▶ [Work instructions] Repeat exactly the lines from the start of the records below through the line that contains "Toggle the microphone", including both.

▶ [Supplied entries]
------------------------

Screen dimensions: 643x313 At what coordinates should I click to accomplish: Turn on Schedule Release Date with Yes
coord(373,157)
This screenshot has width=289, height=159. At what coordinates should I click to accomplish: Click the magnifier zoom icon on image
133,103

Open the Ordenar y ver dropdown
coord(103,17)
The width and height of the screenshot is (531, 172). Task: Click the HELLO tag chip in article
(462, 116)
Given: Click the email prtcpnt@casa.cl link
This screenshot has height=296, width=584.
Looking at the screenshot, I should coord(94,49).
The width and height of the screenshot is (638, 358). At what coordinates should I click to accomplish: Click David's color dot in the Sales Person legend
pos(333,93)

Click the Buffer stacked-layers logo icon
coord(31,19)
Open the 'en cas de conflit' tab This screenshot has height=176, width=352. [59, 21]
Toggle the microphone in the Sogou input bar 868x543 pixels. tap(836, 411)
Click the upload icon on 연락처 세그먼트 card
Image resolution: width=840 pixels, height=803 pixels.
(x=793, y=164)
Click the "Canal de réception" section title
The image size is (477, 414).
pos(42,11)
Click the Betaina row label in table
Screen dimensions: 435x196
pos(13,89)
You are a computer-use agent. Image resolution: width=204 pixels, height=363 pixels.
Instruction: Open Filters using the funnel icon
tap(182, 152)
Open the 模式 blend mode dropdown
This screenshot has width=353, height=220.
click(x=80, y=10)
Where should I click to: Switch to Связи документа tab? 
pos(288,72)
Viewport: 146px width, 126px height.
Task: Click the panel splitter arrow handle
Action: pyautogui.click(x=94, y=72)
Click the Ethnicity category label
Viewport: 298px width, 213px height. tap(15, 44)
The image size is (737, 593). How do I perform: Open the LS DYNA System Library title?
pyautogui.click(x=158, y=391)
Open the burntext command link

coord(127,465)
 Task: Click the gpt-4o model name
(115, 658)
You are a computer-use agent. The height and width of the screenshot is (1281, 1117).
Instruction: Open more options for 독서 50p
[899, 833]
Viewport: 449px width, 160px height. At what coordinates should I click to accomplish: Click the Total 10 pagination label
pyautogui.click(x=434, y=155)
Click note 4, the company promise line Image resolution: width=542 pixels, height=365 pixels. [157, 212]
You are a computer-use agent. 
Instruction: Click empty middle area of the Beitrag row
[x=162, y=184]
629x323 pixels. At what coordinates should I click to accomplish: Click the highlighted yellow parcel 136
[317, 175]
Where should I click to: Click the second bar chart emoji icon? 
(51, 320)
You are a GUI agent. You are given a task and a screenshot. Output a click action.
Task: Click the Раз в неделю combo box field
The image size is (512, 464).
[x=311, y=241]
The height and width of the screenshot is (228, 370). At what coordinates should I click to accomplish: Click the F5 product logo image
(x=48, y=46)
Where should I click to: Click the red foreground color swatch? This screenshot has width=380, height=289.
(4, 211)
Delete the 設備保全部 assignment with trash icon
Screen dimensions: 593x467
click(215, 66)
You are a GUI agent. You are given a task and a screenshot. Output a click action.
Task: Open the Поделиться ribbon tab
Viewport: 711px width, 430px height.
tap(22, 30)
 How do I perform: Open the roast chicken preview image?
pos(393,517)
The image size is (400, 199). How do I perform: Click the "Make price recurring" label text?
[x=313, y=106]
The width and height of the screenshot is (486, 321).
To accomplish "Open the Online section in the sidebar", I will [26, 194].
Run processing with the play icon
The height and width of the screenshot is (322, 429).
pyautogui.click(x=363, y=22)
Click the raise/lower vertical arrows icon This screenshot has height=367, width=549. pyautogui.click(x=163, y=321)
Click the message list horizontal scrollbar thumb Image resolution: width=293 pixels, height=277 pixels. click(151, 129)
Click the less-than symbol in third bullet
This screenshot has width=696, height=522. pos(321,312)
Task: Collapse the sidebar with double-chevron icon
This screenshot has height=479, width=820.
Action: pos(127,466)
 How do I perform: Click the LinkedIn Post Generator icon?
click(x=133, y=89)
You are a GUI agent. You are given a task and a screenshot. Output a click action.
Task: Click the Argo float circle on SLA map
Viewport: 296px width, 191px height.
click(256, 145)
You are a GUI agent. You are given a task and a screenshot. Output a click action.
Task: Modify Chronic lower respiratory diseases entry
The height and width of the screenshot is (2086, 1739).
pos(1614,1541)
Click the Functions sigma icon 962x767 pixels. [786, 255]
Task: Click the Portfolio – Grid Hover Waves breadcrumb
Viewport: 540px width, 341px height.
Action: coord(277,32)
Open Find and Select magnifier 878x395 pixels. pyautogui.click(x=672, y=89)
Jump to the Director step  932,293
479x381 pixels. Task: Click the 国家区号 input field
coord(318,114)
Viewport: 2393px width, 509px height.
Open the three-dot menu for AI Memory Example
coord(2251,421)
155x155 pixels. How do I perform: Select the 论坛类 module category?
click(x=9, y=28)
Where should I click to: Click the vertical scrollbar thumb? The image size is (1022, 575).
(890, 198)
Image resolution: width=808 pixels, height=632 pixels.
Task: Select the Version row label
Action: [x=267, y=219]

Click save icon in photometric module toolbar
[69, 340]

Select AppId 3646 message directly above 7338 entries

------------------------

▶ [Finished exercise]
Screen dimensions: 643x313 At what coordinates should I click to accomplish: Turn on Schedule Release Date with Yes
coord(373,157)
This screenshot has width=289, height=159. At what coordinates should I click to accomplish: Click the magnifier zoom icon on image
133,103

Open the Ordenar y ver dropdown
coord(103,17)
The width and height of the screenshot is (531, 172). Task: Click the HELLO tag chip in article
(462, 116)
Given: Click the email prtcpnt@casa.cl link
This screenshot has height=296, width=584.
Looking at the screenshot, I should coord(94,49).
The width and height of the screenshot is (638, 358). At what coordinates should I click to accomplish: Click David's color dot in the Sales Person legend
pos(333,93)

Click the Buffer stacked-layers logo icon
coord(31,19)
Open the 'en cas de conflit' tab This screenshot has height=176, width=352. [59, 21]
Toggle the microphone in the Sogou input bar 868x543 pixels. tap(836, 411)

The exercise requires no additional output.